# ^tebe eco-bio^ Beauty Center



## Eliade (8 Luglio 2012)

Allora...
Fare una pappetta con farina (di ceci, oppure una farina grassa, non la 00), spalmare in testa e massaggiare soprattutto alla cute per qualche minuto. Poi sciacquare.

Peeling del cuoio capelluto con zucchero (No sale) e olio leggero (tipo per friggere, ma non quello alle mandorle...mi sentirò una patatina fritta dopo). Scrubbare delicatamente la testa per qualche minuto e poi lavare. 

DOMANDA:Va fatto prima della farina?

Panna da cucina più zucchero per fare lo scrub al corpo. poi bagno e appena finito, senza asciugare, passare un olio qualunque e poi asciugare.

DOMANDA: la panna anche quella da montare? 

Mi ricordo una sorta di gel di alore, marca Equilibria...ma per cosa? non ricordo più! 

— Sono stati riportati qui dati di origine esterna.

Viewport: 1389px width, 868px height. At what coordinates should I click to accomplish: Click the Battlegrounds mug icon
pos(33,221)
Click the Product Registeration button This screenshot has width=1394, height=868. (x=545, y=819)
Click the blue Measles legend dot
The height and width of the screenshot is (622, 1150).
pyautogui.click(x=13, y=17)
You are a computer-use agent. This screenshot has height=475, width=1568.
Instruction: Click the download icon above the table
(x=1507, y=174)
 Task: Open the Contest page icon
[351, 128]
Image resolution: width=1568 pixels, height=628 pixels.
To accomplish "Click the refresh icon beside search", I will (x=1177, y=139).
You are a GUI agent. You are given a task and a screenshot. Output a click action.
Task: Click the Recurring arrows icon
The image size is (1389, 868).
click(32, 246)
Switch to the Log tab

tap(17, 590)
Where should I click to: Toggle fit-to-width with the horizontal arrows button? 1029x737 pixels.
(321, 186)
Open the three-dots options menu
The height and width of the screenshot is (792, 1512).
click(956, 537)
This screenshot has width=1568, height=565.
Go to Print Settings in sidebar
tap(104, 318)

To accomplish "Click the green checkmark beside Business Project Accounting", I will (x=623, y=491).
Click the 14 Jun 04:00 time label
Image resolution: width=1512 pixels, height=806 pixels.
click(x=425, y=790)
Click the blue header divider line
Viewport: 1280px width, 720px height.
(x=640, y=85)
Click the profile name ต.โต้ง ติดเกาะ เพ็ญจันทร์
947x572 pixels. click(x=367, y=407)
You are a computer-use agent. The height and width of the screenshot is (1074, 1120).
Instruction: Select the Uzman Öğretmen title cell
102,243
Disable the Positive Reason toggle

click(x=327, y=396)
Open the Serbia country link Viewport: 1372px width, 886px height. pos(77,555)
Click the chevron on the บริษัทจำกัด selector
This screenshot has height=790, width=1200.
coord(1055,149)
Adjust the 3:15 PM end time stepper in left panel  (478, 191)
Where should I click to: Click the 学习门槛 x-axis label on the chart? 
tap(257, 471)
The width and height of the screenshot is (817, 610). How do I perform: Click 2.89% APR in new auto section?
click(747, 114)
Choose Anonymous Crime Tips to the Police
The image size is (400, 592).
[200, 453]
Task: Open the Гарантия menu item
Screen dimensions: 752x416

Dunque questo per la salute, e per il ricciolo cespuglioso?
Che si fa? 
ma soprattutto che phon si usa? Il mio è potentissimo! O_O
talmente potente che alla massima potenza me li liscia da solo.
E' questo: View attachment 4947 


Dunque tebe, urge un riepiloghino dei tempi e delle quantità! 

Grashieee senseiii!!!!

Sarai il mio guru dei capelli...bada che se un giorno mi svegliassi senza capelli....................ho paura di me stessa, per quello che potrei fare: View attachment 4948


----------